Benim deneyimime göre her çakra da bu temizlik işlemi farklı zamanlarda farklı sürede bitiyor. Sonuçtan memnun olup dengelemenin yapıldığını hissetmek ve bir sonraki çakraya gitmek size kalmış bir şey. Ve bunu hissedeceksiniz, bundan eminim. Bazen tam olarak temizleyemediğim çakralarım oluyor, ben de olduğu kadarıyla yetinip bir sonraki meditasyonda kaldığım yerden devam ediyorum.

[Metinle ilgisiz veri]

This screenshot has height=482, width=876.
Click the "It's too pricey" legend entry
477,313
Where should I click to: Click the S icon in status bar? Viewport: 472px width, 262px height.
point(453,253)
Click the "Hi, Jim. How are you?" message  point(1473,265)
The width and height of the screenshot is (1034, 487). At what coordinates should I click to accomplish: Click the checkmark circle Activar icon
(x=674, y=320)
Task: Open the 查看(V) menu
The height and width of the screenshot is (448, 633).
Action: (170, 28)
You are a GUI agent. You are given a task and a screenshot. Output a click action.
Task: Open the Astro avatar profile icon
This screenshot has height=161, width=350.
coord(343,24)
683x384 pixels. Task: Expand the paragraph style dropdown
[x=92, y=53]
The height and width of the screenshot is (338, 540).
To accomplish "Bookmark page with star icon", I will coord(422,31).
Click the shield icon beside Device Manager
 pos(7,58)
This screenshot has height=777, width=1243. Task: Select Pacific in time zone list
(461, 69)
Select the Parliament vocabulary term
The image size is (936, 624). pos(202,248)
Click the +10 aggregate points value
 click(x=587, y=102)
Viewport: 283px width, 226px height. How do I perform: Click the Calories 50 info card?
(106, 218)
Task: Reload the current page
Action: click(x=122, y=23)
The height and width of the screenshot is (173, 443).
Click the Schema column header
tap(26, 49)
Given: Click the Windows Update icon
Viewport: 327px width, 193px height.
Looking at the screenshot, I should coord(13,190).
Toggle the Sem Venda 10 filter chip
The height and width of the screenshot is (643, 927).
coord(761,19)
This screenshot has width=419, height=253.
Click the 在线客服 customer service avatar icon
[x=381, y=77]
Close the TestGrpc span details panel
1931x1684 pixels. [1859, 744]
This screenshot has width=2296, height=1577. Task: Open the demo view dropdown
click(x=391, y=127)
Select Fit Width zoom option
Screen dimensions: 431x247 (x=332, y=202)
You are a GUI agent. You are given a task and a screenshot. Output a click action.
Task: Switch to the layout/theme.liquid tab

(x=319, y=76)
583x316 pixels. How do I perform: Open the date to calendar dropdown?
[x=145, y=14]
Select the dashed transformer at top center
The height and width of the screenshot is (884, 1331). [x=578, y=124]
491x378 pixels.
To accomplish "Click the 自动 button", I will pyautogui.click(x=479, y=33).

7 ve 8. İşlemi tüm çakralar için yaptıktan sonra vücudunuzun tamamı olabilecek en güzel renklerde parlıyor olmalı. Omurganız tüm çakralarla sağlıklı bir enerji alışverişini sağlıyor, içimizdeki makine temizlenip yağlanmış tıkır tıkır çalışıyor olmalı.
Kalbinize geri gidin ve oradan bir kordon ya da kablonun çıktığını görün, rengi kırmızı ve bunun aşağıya doğru indiğini, kök çakranız dan dışarı çıkıp yere girdiğini ve dünyanın merkezine doğru gittiğini görün. Dünyanın merkezinde Dünyanın ruhu yani Gaia yaşıyor, ona bu kordonun ucunu verin. Gaia toprak anadır, bizim yeryüzündeki hayatımızı devam ettirmemizi sağlar. Ona orada teşekkür edebilirsiniz.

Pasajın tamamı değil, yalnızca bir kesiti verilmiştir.